(Word and element location data)
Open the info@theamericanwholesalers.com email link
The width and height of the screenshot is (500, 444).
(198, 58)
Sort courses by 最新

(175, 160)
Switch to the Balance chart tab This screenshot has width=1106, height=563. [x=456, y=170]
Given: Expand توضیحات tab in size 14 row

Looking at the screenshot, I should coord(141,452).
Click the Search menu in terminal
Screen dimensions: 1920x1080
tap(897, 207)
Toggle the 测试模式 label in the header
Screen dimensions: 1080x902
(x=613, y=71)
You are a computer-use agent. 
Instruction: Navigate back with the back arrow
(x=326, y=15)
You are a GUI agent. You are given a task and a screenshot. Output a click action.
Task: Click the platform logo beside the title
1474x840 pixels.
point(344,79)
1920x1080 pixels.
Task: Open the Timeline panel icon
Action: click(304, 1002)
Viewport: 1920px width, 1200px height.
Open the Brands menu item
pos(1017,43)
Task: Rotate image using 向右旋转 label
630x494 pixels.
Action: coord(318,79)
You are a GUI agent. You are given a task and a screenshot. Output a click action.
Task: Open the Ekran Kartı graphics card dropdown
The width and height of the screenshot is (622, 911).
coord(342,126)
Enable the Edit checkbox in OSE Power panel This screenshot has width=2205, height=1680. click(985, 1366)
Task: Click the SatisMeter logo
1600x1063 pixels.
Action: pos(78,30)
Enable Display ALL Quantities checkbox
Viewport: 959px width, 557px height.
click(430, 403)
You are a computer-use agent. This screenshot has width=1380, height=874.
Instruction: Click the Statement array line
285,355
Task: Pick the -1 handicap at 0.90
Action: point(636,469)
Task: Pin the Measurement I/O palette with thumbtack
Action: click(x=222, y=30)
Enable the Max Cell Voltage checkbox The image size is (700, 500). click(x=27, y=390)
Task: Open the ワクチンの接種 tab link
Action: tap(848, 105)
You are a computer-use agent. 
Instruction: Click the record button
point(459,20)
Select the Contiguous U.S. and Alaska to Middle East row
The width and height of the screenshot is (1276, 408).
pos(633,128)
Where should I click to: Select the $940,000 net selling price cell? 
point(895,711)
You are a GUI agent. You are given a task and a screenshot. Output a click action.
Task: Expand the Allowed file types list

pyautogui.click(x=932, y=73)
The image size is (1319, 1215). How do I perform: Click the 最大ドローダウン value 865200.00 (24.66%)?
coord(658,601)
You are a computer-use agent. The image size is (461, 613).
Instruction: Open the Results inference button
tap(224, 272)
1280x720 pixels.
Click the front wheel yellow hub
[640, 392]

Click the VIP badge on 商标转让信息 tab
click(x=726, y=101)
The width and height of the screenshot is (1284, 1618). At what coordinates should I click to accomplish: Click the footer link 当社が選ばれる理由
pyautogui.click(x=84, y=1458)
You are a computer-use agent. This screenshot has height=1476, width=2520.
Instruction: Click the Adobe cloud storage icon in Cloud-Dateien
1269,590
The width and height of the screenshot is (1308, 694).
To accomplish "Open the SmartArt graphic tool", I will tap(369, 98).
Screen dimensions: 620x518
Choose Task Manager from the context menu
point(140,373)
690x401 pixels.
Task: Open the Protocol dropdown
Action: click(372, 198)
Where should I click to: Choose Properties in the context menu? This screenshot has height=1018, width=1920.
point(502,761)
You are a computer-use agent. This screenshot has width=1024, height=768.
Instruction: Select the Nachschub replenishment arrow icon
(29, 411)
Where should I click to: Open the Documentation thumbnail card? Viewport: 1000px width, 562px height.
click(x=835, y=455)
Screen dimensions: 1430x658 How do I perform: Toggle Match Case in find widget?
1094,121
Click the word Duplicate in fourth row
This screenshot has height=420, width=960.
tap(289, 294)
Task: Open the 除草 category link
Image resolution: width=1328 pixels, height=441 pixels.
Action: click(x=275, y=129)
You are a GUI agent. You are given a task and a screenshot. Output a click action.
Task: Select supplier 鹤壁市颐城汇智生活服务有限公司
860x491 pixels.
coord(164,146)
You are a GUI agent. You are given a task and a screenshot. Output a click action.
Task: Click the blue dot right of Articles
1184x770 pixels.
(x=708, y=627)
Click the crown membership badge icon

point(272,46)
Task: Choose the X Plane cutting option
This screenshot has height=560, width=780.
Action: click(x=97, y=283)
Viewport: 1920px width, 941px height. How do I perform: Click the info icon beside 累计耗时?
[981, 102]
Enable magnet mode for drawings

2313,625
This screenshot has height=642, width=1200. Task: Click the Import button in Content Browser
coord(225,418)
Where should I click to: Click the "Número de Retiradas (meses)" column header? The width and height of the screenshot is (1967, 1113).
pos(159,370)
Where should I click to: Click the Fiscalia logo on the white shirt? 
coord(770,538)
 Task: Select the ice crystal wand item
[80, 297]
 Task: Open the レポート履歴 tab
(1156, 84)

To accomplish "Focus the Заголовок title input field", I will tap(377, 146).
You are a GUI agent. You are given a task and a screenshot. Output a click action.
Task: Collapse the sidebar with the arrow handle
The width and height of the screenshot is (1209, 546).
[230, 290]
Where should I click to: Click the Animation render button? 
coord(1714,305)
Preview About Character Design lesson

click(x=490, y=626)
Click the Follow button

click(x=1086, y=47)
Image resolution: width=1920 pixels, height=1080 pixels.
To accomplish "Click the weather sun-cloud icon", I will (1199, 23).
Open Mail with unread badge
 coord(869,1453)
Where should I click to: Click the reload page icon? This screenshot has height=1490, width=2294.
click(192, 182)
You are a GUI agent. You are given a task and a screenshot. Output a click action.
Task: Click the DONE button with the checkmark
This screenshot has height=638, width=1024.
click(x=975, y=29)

(TASK TO CARRY OUT) Can you return all of the data above, line for line, with nothing changed?

(FINAL RESULT)
Open the info@theamericanwholesalers.com email link
The width and height of the screenshot is (500, 444).
(198, 58)
Sort courses by 最新

(175, 160)
Switch to the Balance chart tab This screenshot has width=1106, height=563. [x=456, y=170]
Given: Expand توضیحات tab in size 14 row

Looking at the screenshot, I should coord(141,452).
Click the Search menu in terminal
Screen dimensions: 1920x1080
tap(897, 207)
Toggle the 测试模式 label in the header
Screen dimensions: 1080x902
(x=613, y=71)
You are a computer-use agent. 
Instruction: Navigate back with the back arrow
(x=326, y=15)
You are a GUI agent. You are given a task and a screenshot. Output a click action.
Task: Click the platform logo beside the title
1474x840 pixels.
point(344,79)
1920x1080 pixels.
Task: Open the Timeline panel icon
Action: click(304, 1002)
Viewport: 1920px width, 1200px height.
Open the Brands menu item
pos(1017,43)
Task: Rotate image using 向右旋转 label
630x494 pixels.
Action: coord(318,79)
You are a GUI agent. You are given a task and a screenshot. Output a click action.
Task: Open the Ekran Kartı graphics card dropdown
The width and height of the screenshot is (622, 911).
coord(342,126)
Enable the Edit checkbox in OSE Power panel This screenshot has width=2205, height=1680. click(985, 1366)
Task: Click the SatisMeter logo
1600x1063 pixels.
Action: pos(78,30)
Enable Display ALL Quantities checkbox
Viewport: 959px width, 557px height.
click(430, 403)
You are a computer-use agent. This screenshot has width=1380, height=874.
Instruction: Click the Statement array line
285,355
Task: Pick the -1 handicap at 0.90
Action: point(636,469)
Task: Pin the Measurement I/O palette with thumbtack
Action: click(x=222, y=30)
Enable the Max Cell Voltage checkbox The image size is (700, 500). click(x=27, y=390)
Task: Open the ワクチンの接種 tab link
Action: tap(848, 105)
You are a computer-use agent. 
Instruction: Click the record button
point(459,20)
Select the Contiguous U.S. and Alaska to Middle East row
The width and height of the screenshot is (1276, 408).
pos(633,128)
Where should I click to: Select the $940,000 net selling price cell? 
point(895,711)
You are a GUI agent. You are given a task and a screenshot. Output a click action.
Task: Expand the Allowed file types list

pyautogui.click(x=932, y=73)
The image size is (1319, 1215). How do I perform: Click the 最大ドローダウン value 865200.00 (24.66%)?
coord(658,601)
You are a computer-use agent. The image size is (461, 613).
Instruction: Open the Results inference button
tap(224, 272)
1280x720 pixels.
Click the front wheel yellow hub
[640, 392]

Click the VIP badge on 商标转让信息 tab
click(x=726, y=101)
The width and height of the screenshot is (1284, 1618). At what coordinates should I click to accomplish: Click the footer link 当社が選ばれる理由
pyautogui.click(x=84, y=1458)
You are a computer-use agent. This screenshot has height=1476, width=2520.
Instruction: Click the Adobe cloud storage icon in Cloud-Dateien
1269,590
The width and height of the screenshot is (1308, 694).
To accomplish "Open the SmartArt graphic tool", I will tap(369, 98).
Screen dimensions: 620x518
Choose Task Manager from the context menu
point(140,373)
690x401 pixels.
Task: Open the Protocol dropdown
Action: click(372, 198)
Where should I click to: Choose Properties in the context menu? This screenshot has height=1018, width=1920.
point(502,761)
You are a computer-use agent. This screenshot has width=1024, height=768.
Instruction: Select the Nachschub replenishment arrow icon
(29, 411)
Where should I click to: Open the Documentation thumbnail card? Viewport: 1000px width, 562px height.
click(x=835, y=455)
Screen dimensions: 1430x658 How do I perform: Toggle Match Case in find widget?
1094,121
Click the word Duplicate in fourth row
This screenshot has height=420, width=960.
tap(289, 294)
Task: Open the 除草 category link
Image resolution: width=1328 pixels, height=441 pixels.
Action: click(x=275, y=129)
You are a GUI agent. You are given a task and a screenshot. Output a click action.
Task: Select supplier 鹤壁市颐城汇智生活服务有限公司
860x491 pixels.
coord(164,146)
You are a GUI agent. You are given a task and a screenshot. Output a click action.
Task: Click the blue dot right of Articles
1184x770 pixels.
(x=708, y=627)
Click the crown membership badge icon

point(272,46)
Task: Choose the X Plane cutting option
This screenshot has height=560, width=780.
Action: click(x=97, y=283)
Viewport: 1920px width, 941px height. How do I perform: Click the info icon beside 累计耗时?
[981, 102]
Enable magnet mode for drawings

2313,625
This screenshot has height=642, width=1200. Task: Click the Import button in Content Browser
coord(225,418)
Where should I click to: Click the "Número de Retiradas (meses)" column header? The width and height of the screenshot is (1967, 1113).
pos(159,370)
Where should I click to: Click the Fiscalia logo on the white shirt? 
coord(770,538)
 Task: Select the ice crystal wand item
[80, 297]
 Task: Open the レポート履歴 tab
(1156, 84)

To accomplish "Focus the Заголовок title input field", I will tap(377, 146).
You are a GUI agent. You are given a task and a screenshot. Output a click action.
Task: Collapse the sidebar with the arrow handle
The width and height of the screenshot is (1209, 546).
[230, 290]
Where should I click to: Click the Animation render button? 
coord(1714,305)
Preview About Character Design lesson

click(x=490, y=626)
Click the Follow button

click(x=1086, y=47)
Image resolution: width=1920 pixels, height=1080 pixels.
To accomplish "Click the weather sun-cloud icon", I will (1199, 23).
Open Mail with unread badge
 coord(869,1453)
Where should I click to: Click the reload page icon? This screenshot has height=1490, width=2294.
click(192, 182)
You are a GUI agent. You are given a task and a screenshot. Output a click action.
Task: Click the DONE button with the checkmark
This screenshot has height=638, width=1024.
click(x=975, y=29)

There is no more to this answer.